Smith is dismissive of the torpedo attack by Midway-launched American B-26 Marauders on the Japanese carriers at 0712. He ignores the fact that First Lieutenant Jim Muri flew his B-26 the length of Akagi's flight deck and that Muri's strafing of Vice Admiral Nagumo's flagship caused damage to one AA gun and crew injuries. Smith denies that any damage was caused by the B-26 Marauders to Japanese carriers and ridicules any suggestion that the strafing of his flagship could have had any influence on Nagumo's decision at 0715 to order a second attack on Midway Atoll (pp. 83-84). Smith does not understand Japanese military character in 1942. The strafing damage to his flagship must have been a humiliating experience for Nagumo, and it is absurd for Smith to suggest that it could have played no role in Nagumo's decision, three minutes after the strafing, to order an immediate second attack on Midway.

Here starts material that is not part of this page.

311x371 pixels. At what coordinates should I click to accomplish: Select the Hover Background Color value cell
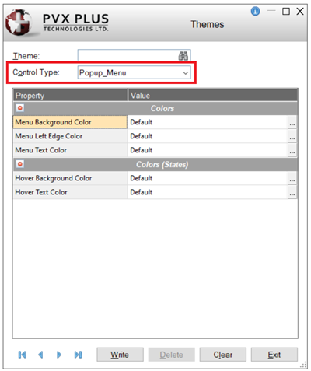(x=208, y=178)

The timing of the B-26 strafing and associated damage and crew injuries, and the timing of the order for a second strike at Midway, are confirmed by Nagumo in his Midway action report which Smith appears not to have read, or read carefully. The Pacific War Historical Society provides a more accurate and detailed account of the B-26 attack on Akagi than Smith in its chapter "The Charge of the B-26 Midway Marauders".

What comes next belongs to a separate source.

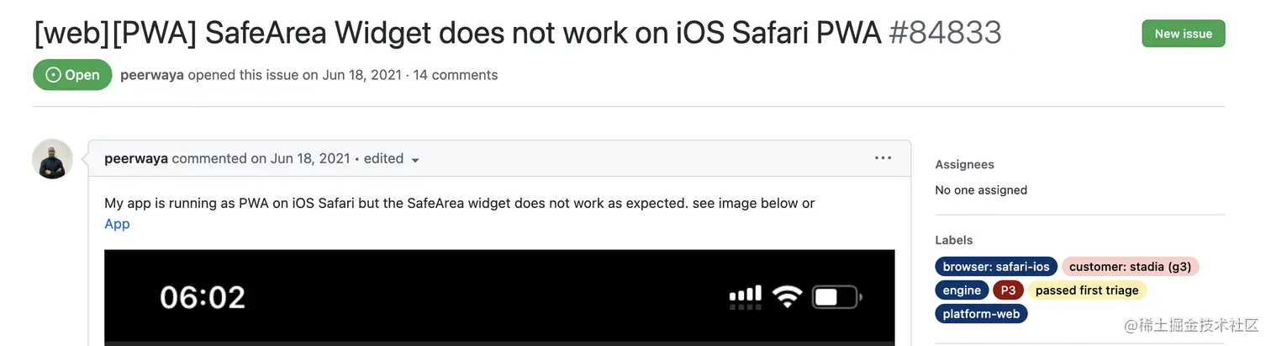Expand the edited history dropdown arrow
This screenshot has height=346, width=1271.
415,160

I found a blatant lack of care in reading and quoting cited material at page 297 where Smith repeatedly demonstrates his failure to have read carefully or understood the chapter "Assessing the place of Midway in World War II" on the website of the Pacific War Historical Society. Smith describes me as a "military archivist", whatever that may be. In fact, I graduated in Far Eastern history with a focus on Japanese history, and have specialised in Pacific War history for the last 22 years. Smith incorrectly claims that I did not mention Japanese invasion and occupation of the Big Island (also known as "Hawaii") as a necessary precondition to any Japanese planning for an effective blockade of the Hawaiian islands. Smith also makes the ludicrous and totally false suggestion that this chapter envisaged a Japanese blockade of Oahu staged from Japan itself rather than from the nearby captured Big Island (Hawaii). This chapter was written and placed online in 2004 and has never been altered. Smith needs to read that chapter again and ponder whether he should make an effort not to misrepresent the work of another author.

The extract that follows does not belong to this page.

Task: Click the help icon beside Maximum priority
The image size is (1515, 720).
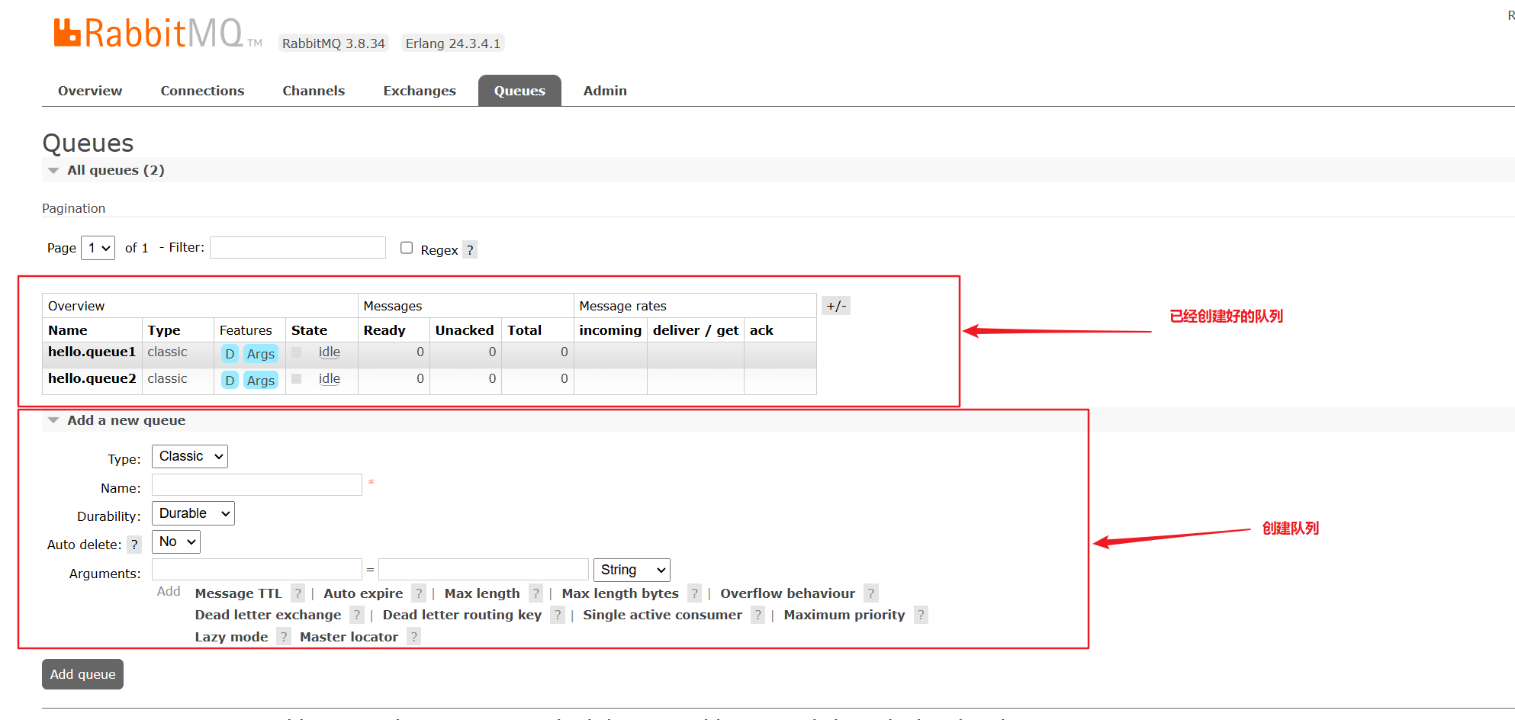Action: click(921, 615)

One could go on, but I feel that enough flaws have been covered to justify my unwillingness to recommend this book. Unfortunately, Walter Lord's superb story Incredible Victory: The Battle of Midway (Classics of War) may no longer be readily available except in public libraries or at high cost. Fortunately, Professor Gordon W. Prange's very readable account of the great battle Miracle at Midway(1982) is still readily available from Amazon. For those interested in greater tactical analysis and detail of the battle, I recommend from the American side John B. Lundstrom's The First Team: Pacific Naval Air Combat from Pearl Harbor to Midway, and from the Japanese side, Shattered Sword: The Untold Story of the Battle of Midway By Jonathan Parshall and Anthony Tully.